TDM 20100: Project 1 — Welcome to bash!
Motivation: Using bash allows you to navigate through files, search for patterns, create, modify, and delete thousands of files with a single line of code, and more! In the next few projects we’ll be learning all about bash and what it is capable of. In just a few weeks, you’ll be well on your way to mastery of bash shell.
Context: Experience working in Anvil will make this project easier to start but is not a prerequisite.
Scope: Anvil, Jupyter Lab, bash, GNU, filesystem navigation
Dataset(s)
This project will use the following dataset(s):
-
/anvil/projects/tdm/data/bay_area_bike_share/kaggle/
-
/anvil/projects/tdm/data/bay_area_bike_share/baywheels
-
/anvil/projects/tdm/data/election
It’s been a long summer, so let’s start our first project this semester off with a quick review of Anvil. In case you haven’t already, visit notebook.anvilcloud.rcac.purdue.edu and log in using your ACCESS account credentials. If you don’t already have an account, follow these instructions to set one up. If you’ve forgotten your account credentials or are having other issues related to Anvil, please reach out to [email protected] with as much information as possible about your issue.
Your ACCESS account credentials may not necessarily be the same as your Purdue Career account. |
Once logged in, start a new Anvil session with 2 Cores and 4GB RAM. In the new Anvil website, you do not have a pre-defined time limit for your session. Anvil will automatically log you out when you have not worked in the Jupyter Lab for a given period of time (something like 15 or 20 minutes).
To start a new session on Anvil, please note that we are using notebook.anvilcloud.rcac.purdue.edu this year, instead of last year’s URL ondemand.anvil.rcac.purdue.edu/ You should now be on a screen that looks like this: ![]() Figure 1. Server Options for Jupyter Lab
There are a few key parts of this screen to note:
With the key parts of this screen explained, go ahead and start Datamine Notebook and click the orange Start button! After a bit of waiting, you should see something like below while you are waiting for just a few seconds (sometimes it is fast and you will not even see this!) ![]() Figure 2. Launch Jupyter Lab
and then, when the Jupyter Lab is ready for you to work, you will see this: ![]() Figure 3. Jupyter Lab
|
We can use bash in Jupyter Lab (with the seminar
kernel with with %%bash
for cell magic), and also in the Terminal.

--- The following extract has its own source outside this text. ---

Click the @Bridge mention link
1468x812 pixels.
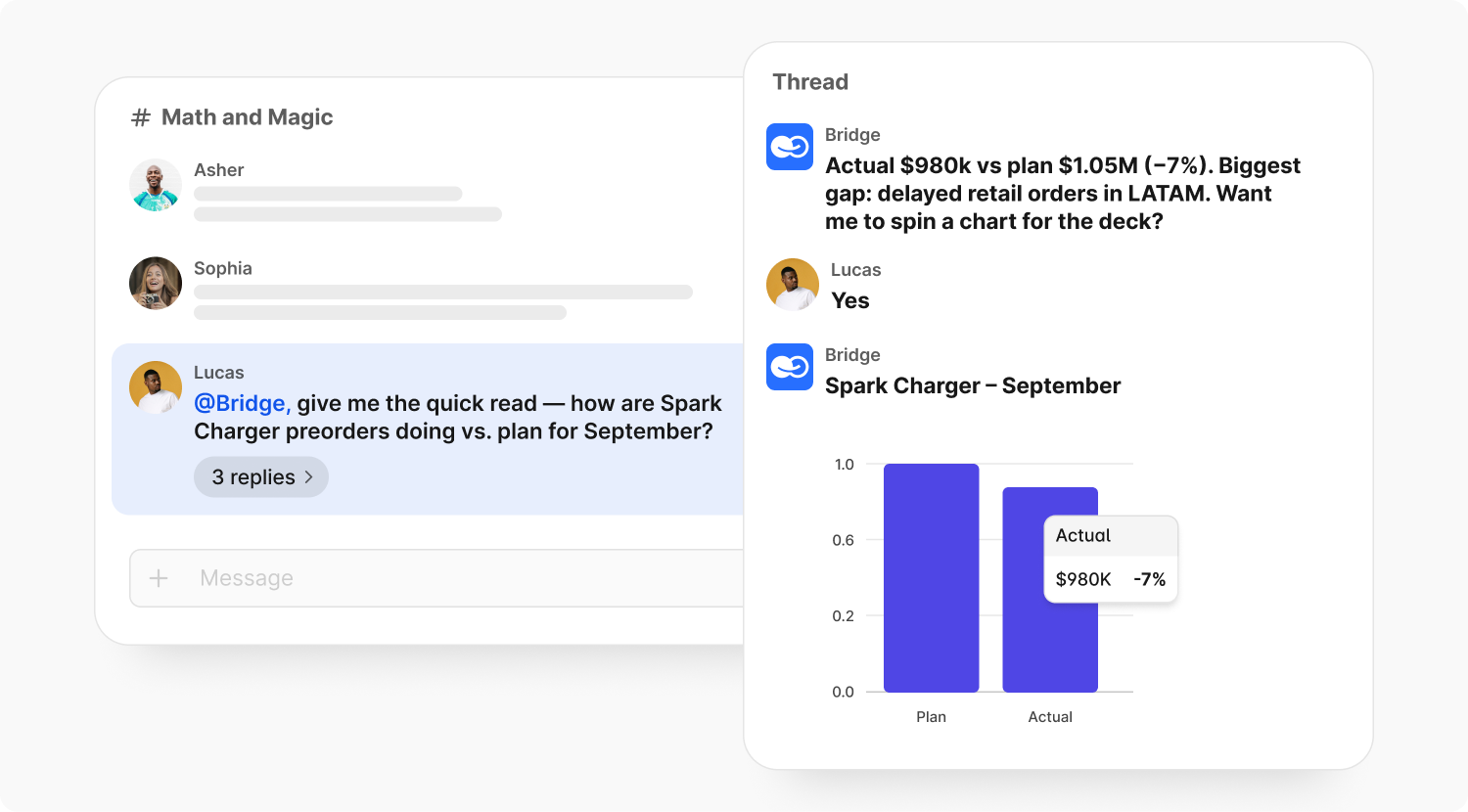click(242, 403)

For a more in-depth reminder on working in Jupyter Lab, and also what changed from last year’s environment
to this year’s environment:
you can look at this year’s TDM 10100 project 1 which goes slowly through the basic steps, and/or you can check out this guide on Jupyter.
In a Jupyter Lab cell, try the following:
%%bash
echo Hello World!
The first line, %%bash
, is cell magic, which tells the seminar
kernel to expect a different language than the default. (In this case, the default is Python, and we are telling it to use bash instead.) When using cell magic, it is necessary to have the cell magic as the first line in the cell. If (for instance) a comment is the first thing in the cell, then the cell magic will fail; that is a common source of errors!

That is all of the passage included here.